時間が経つにつれてどんどん湧き上がってくる。
(ロランさんが好き。だって、しょうがないよね。工房にいる男共はみんなお子ちゃまばっかりだし)
ロランにリリアンヌがいることは知っている。
けれども、遠く離れているうちに心も離れていって、いずれは自分の方を振り向いてくれる時が来るかもしれない。
「あったあった。これだ」
ロランが目当ての書類を探し当ててアイナの方を振り向いた。
アイナは熱っぽい視線をさっと引っ込めて、普段通りの顔を向ける。
しかし、胸の内には切ない痛みがズキズキと走ったままだった。
アイナへの引き継ぎが終わったロランは、午後から冒険者達の鑑定をすることにした。
鑑定室には『翼竜の灯火』のアイク・ベルフォード、『黒壁の騎士』のリズ・レーウィルとアーチー・シェティがいた。
3人とも鑑定及び育成プログラムを希望しているとのことだった。
(この人が伝説の鑑定士……)
リズはロランのことをマジマジと見た。
伝説の鑑定士というから一体どんな人かと思っていたが、こうして見ると自分とほとんど年齢の変わらない若い人だった。
【アイク・ベルフォードのスキルとステータス】
『槍術』:B→A
腕力:70-100
【リズ・レーウィルのスキルとステータス】
『弓射撃』:B→A
俊敏:70-100
【アーチー・シェティのスキルとステータス】
『盾防御』:B→A
腕力:70-100
(なるほど。みんなBクラス相当の実力だが、Aクラスになる段階で伸び悩んでいるって感じか)
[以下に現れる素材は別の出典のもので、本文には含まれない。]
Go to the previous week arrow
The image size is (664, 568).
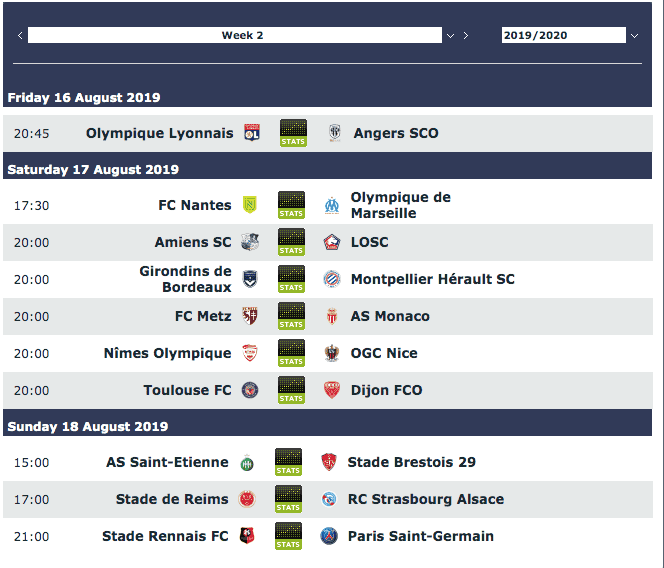click(20, 36)
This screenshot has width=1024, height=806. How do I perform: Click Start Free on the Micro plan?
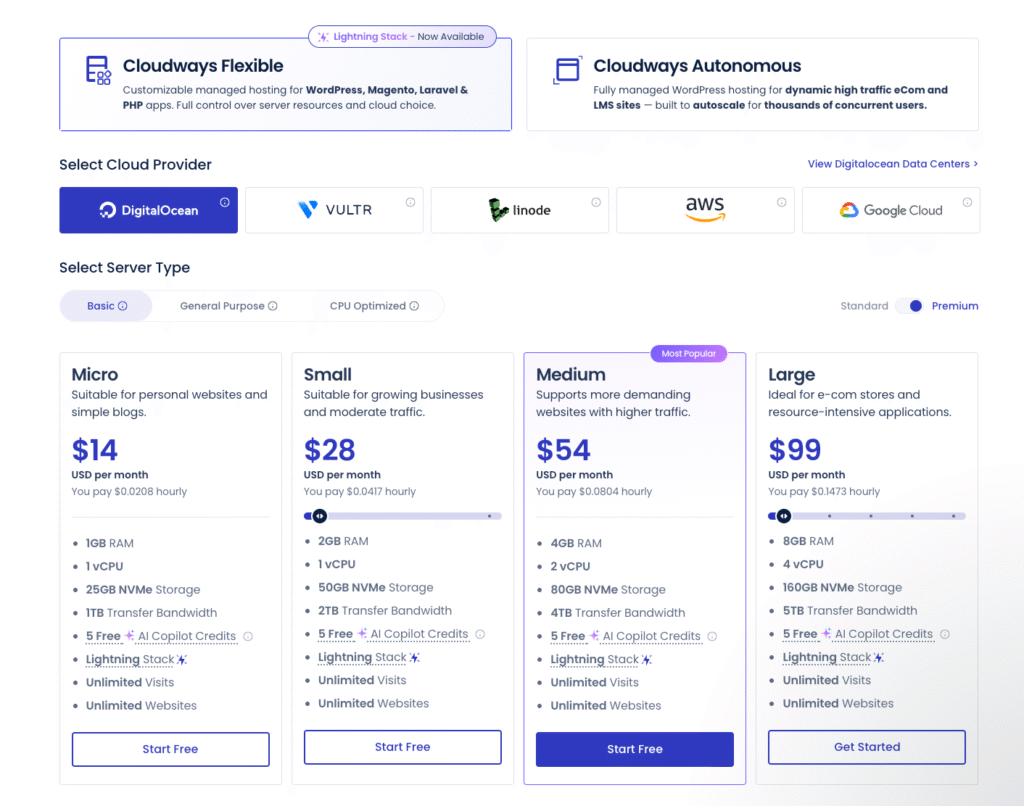point(170,747)
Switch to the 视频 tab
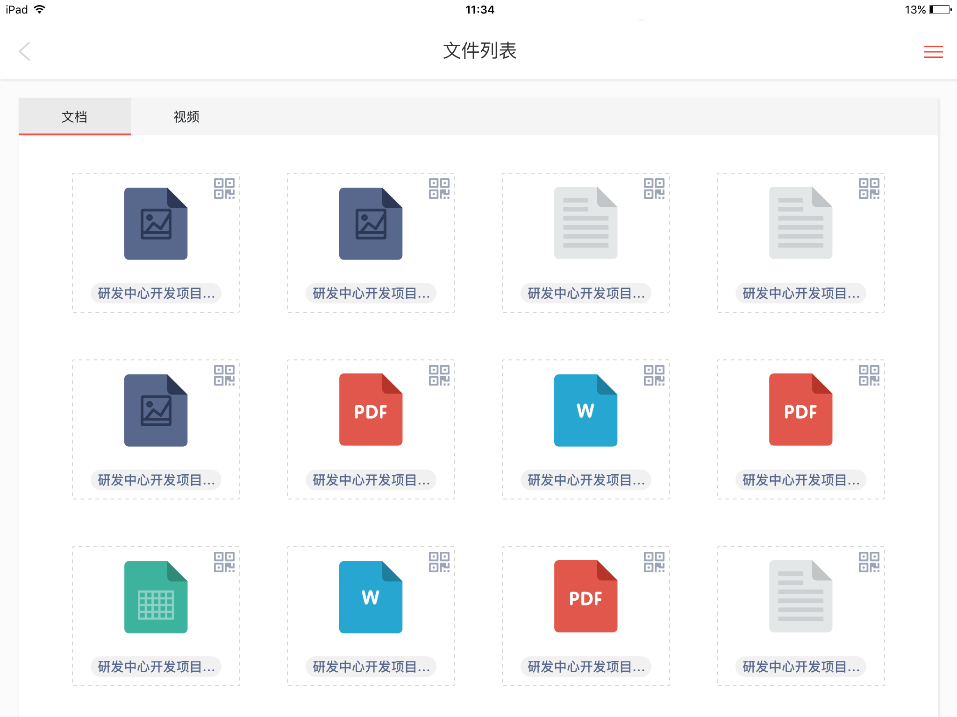This screenshot has width=957, height=717. point(187,117)
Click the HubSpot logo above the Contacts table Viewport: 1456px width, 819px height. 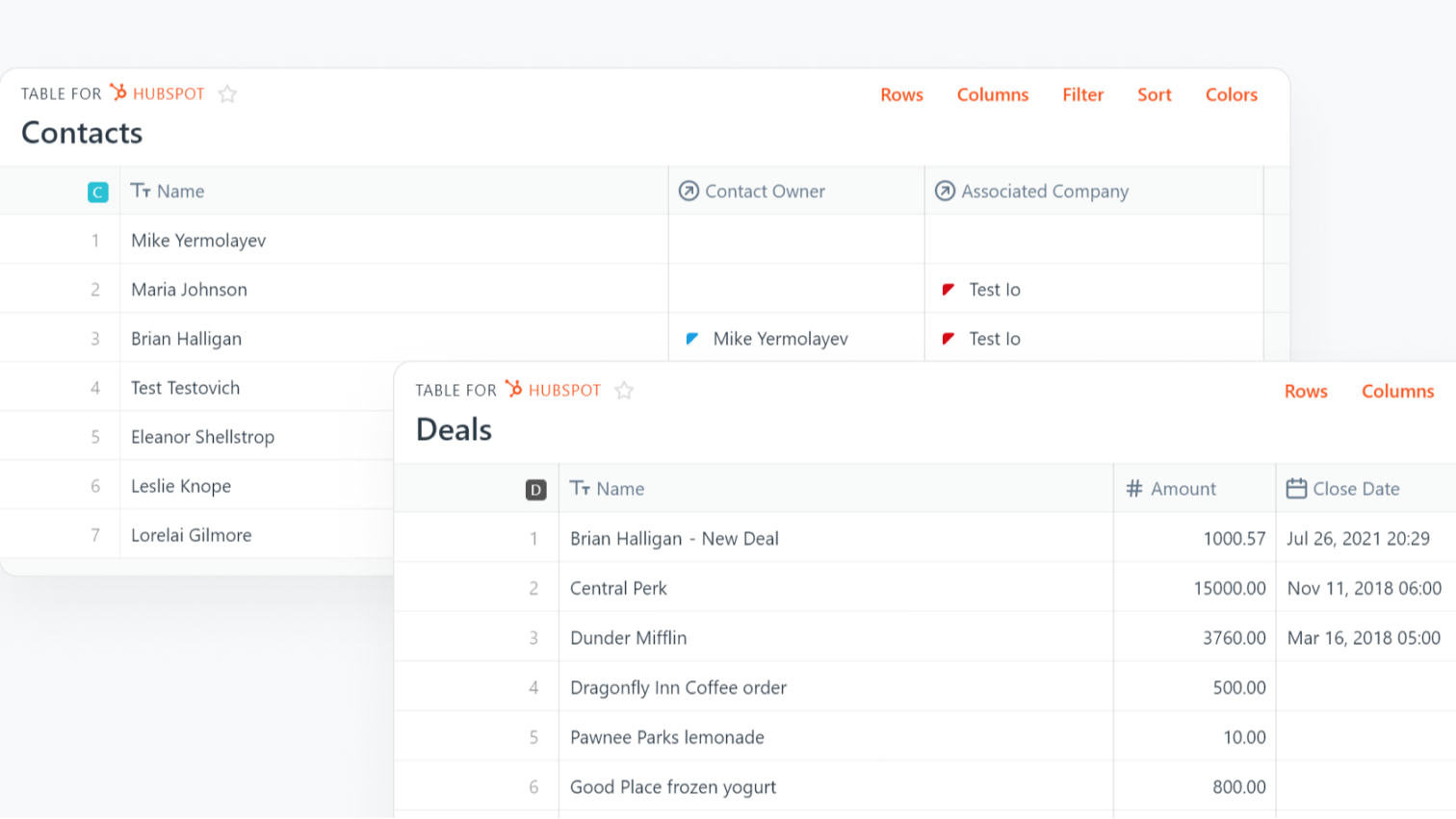[119, 93]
「腕力や俊敏を高水準で出せるが安定しない。そのため、どのくらいの装備を身に付ければいいのか分からない。3人ともそんな感じかな?」
「うむ。そうなのだ」
アイクが同意した。
「やろうと思えば重さ100の装備も扱えるのだが、それだとステータスの低下が激しくなる。そこで重さ70の装備を身に付けるものの、それだと何か物足りないような気がする」
「なるべくいい装備を身に付けるようにはしているんだけれど、ベストのステータスが分からないんだよ」
アーチーも同意した。
「ん。分かった。それじゃみんな装備の見直しから始めていこうか。まずアイク。君は常に重さ90の装備を持ち運ぶこと」
「重さ90? それは少しばかり重すぎるのでは?」
「君の腕力は最低値が70なのに対して、最高値が100。Aクラスになるにはこれを最低値90まで上げて安定させる必要がある」
「うーむ。そういうものなのか」
「アーチー。君も同じだ。装備の重さを90にして、ダンジョンで活動できるように」
「分かりました」
「さて、リズ。君は俊敏に伸び代がある。だから、ここは逆に装備を軽くしようと思う」
「装備を軽く?」
「うん。その代わり移動速度は速めてもらう。偵察、戦闘中は常に俊敏90で移動するように」
「俊敏90……ですか?」
「そう。アリス!」
「はーい」
それまで側に控えていた『天馬の矢』のアリスが前に出てきた。
「手本を見せてあげて。俊敏90だ」
「了解」
アリスは一瞬で横移動し、弓矢を構え、部屋に設置された的を射る。
(は、速い……)
「これが俊敏90の動きだ。君も常に思うタイミングでこの速さの動きができるようになってほしい」
「うーん。できるかなぁ」
「もう今の段階でもやろうと思えばできるはずだよ。とりあえず、10本やってみよっか」
リズは実際にアリスの動きを真似てやってみた。
成功率は10本中3本だった。
(確かに……できなくはないか? でも……)
「ちょっと不安定ですね」
「そう。その不安定を安定させるのが大事だ。これができるようになれば、スキルの発動も安定するようになって、やがてAクラスに到達するだろう」
「ですが……」
アーチーが言った。
「そこまで高負荷を与えながらダンジョン探索するとなると、ステータスの消耗も激しいのでは?」
「そうだね。だから、ダンジョン内では仲間のフォローを受けながら進む必要がある」
「フォロー……ですか?」
「そう。パフォーマンスが不安定な状態、ステータスが消耗した状態でどのようなフォローが必要なのか。それを探るのが次の探索までの君達の課題だ。装備についてはこちらでベストなものを用意するから、君達はステータスが不安定な状態で援護を受ける訓練をしてくれ」
「なるほど」
「うむ。分かった」
リズは感嘆のため息を漏らさずにはいられなかった。
(凄い。ちょっと鑑定しただけで、私達の抱えている課題から伸び代、向上のためのプログラムまで瞬時に判定して……。これがS級鑑定士の力……)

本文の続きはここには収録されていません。